Infiltrate the White House, get the scoop, and then tell all? That wasn’t possible for this book, though.
I think doing more of a pre-pub push to get preorders would be a good idea. I didn’t do that, but I think it makes sense.
15- What is one question or discussion topic which you would like the readers of this interview to answer or remark on in the comments?
How do you feel about the trend of covers that are abstract designs, rather than images or illustrations? Does it make it harder for you to jump into the book and get started? (I think it does for me). Or do you like the mystery/non-specificity of an abstract design rather than a defining image?
16- Anything else you would care to share about your book and yourself?

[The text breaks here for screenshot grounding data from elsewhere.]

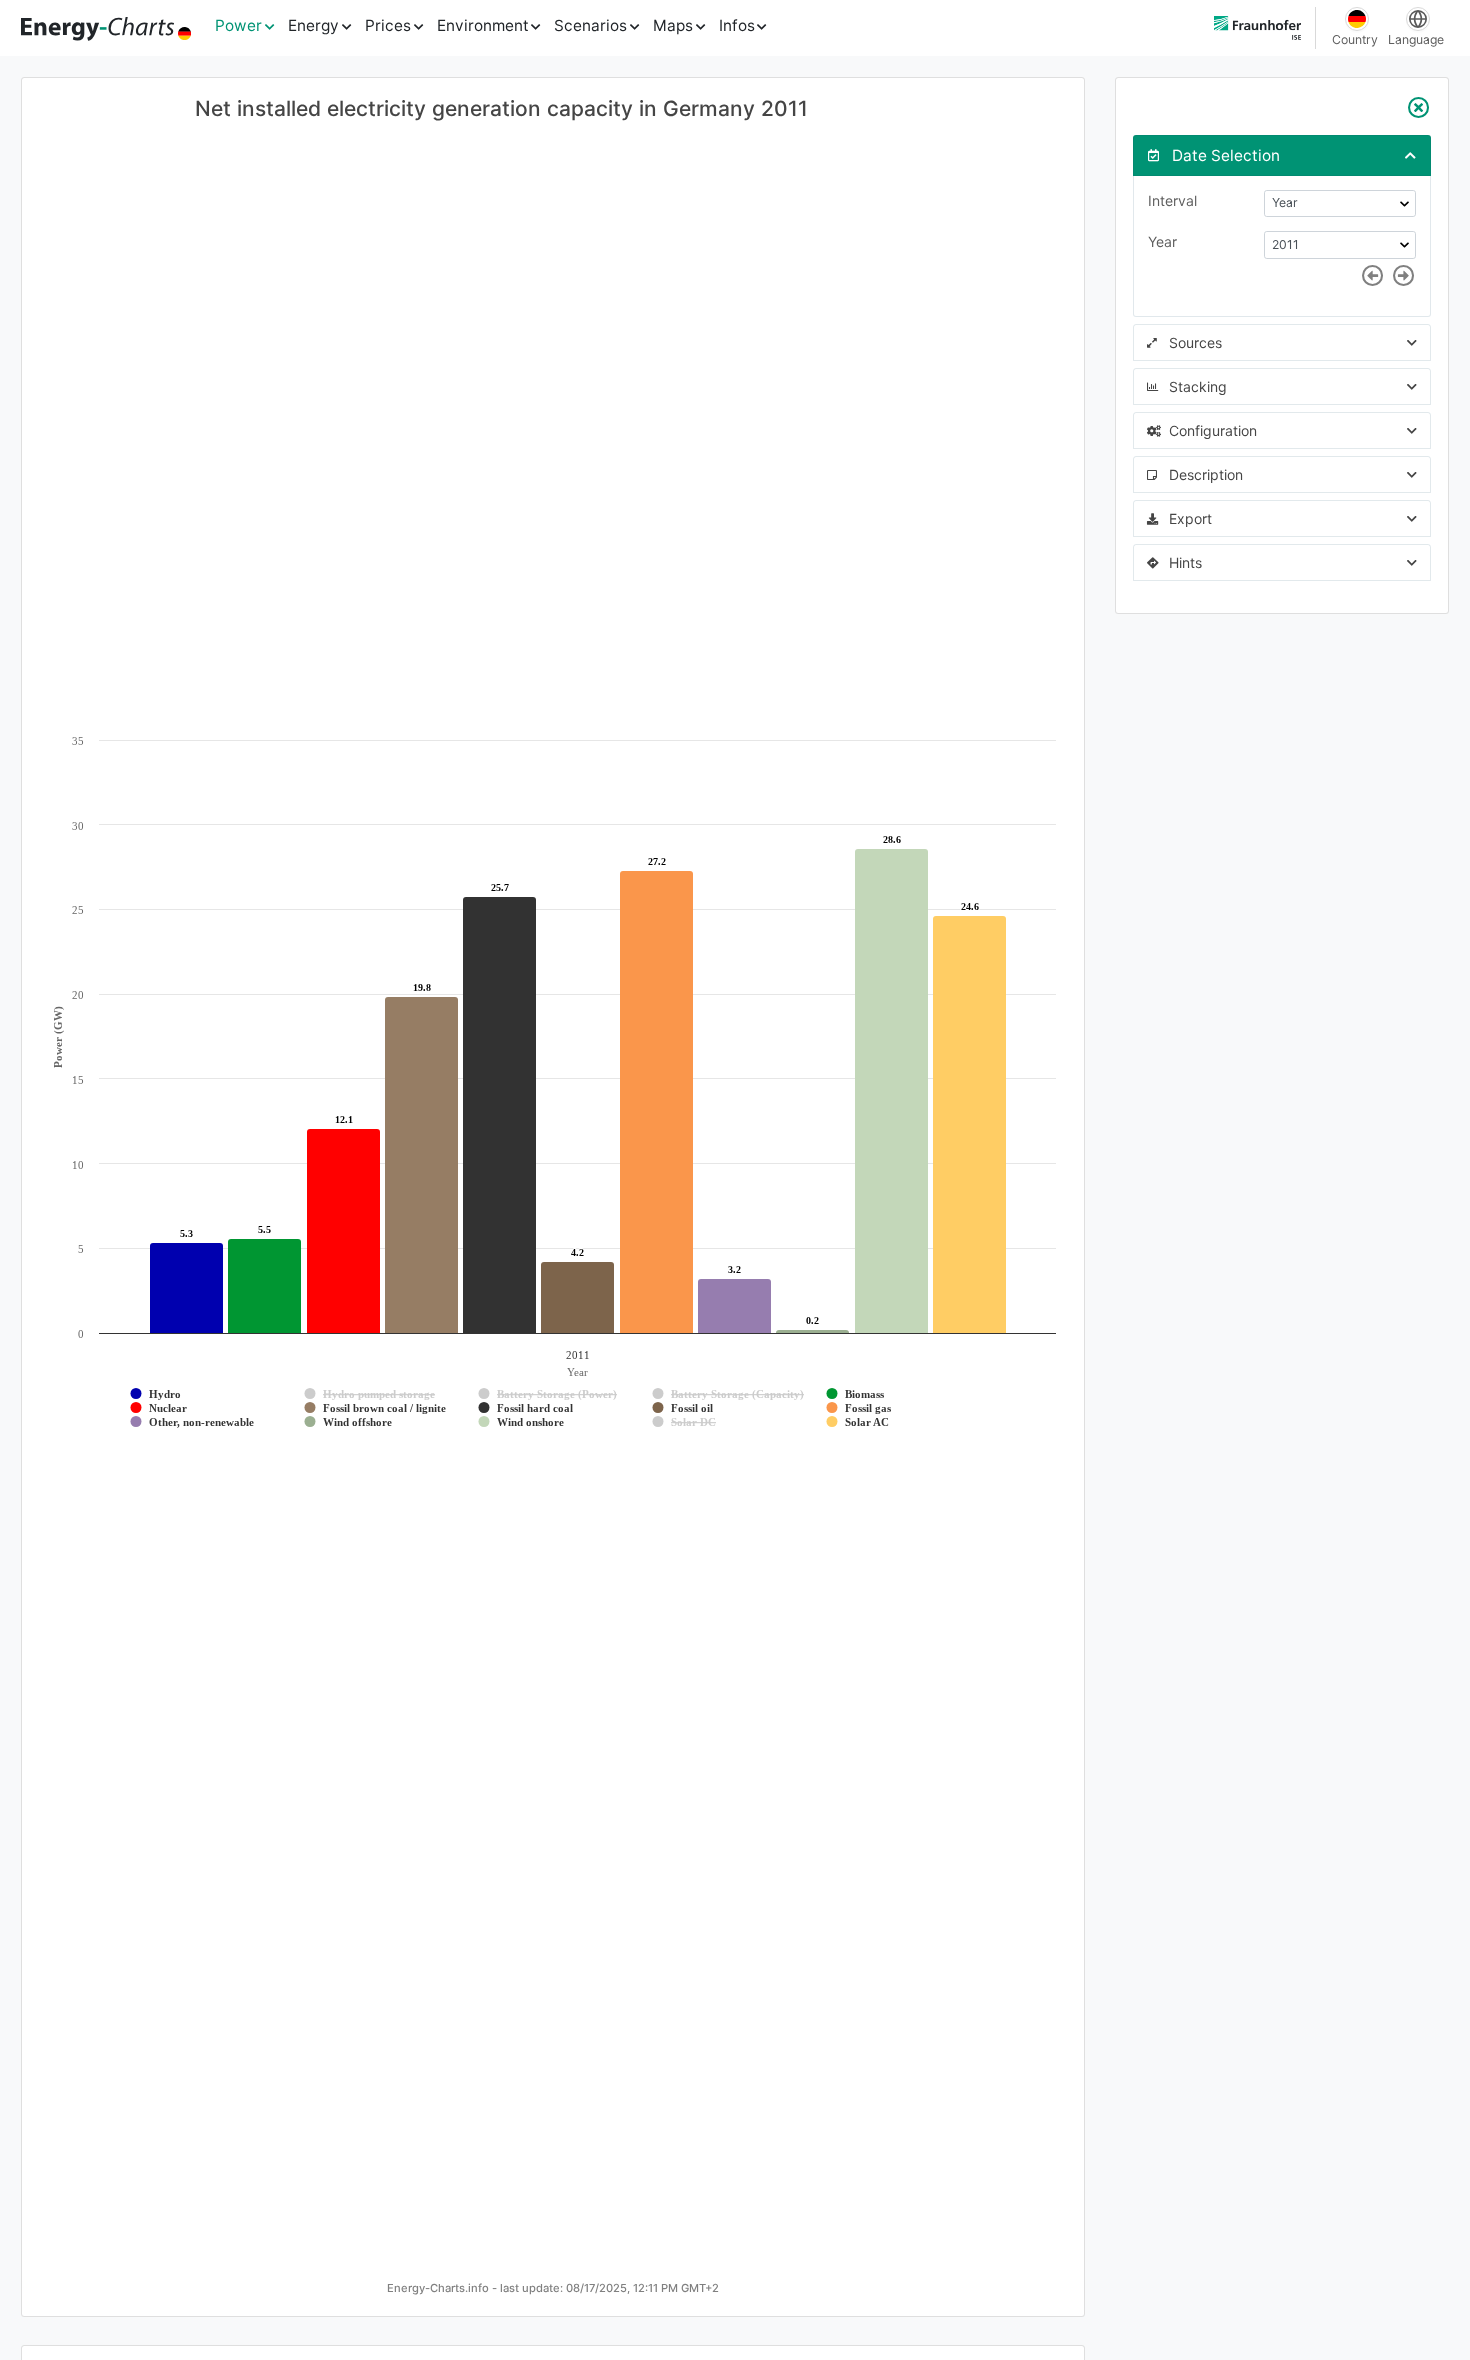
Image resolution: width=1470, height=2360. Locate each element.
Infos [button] (737, 25)
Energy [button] (313, 25)
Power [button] (238, 25)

Shelley Stone, wife, mother, and CEO of the tech company Conch, is committed to living her most efficient life. She takes her "me time" at 3:30 a.m. on the treadmill, power naps while waiting in line, schedules sex with her husband for when they're already changing their clothes, and takes a men's multivitamin because she refuses to participate in her own oppression. But when she meets a young woman also named Shelley Stone who also has the exact same scar on her shoulder, Shelley has to wonder: Is she finally buckling under all the pressure?
Elisabeth Cohen's work has appeared in The Mississippi Review, The Cincinnati Review, Conjunctions, McSweeney's, and The Millions. She graduated from Princeton University and has an MA from the Writing Seminars at Johns Hopkins and an MLS from the University of Maryland. She works as a medical editor and lives outside Philadelphia with her husband and two sons.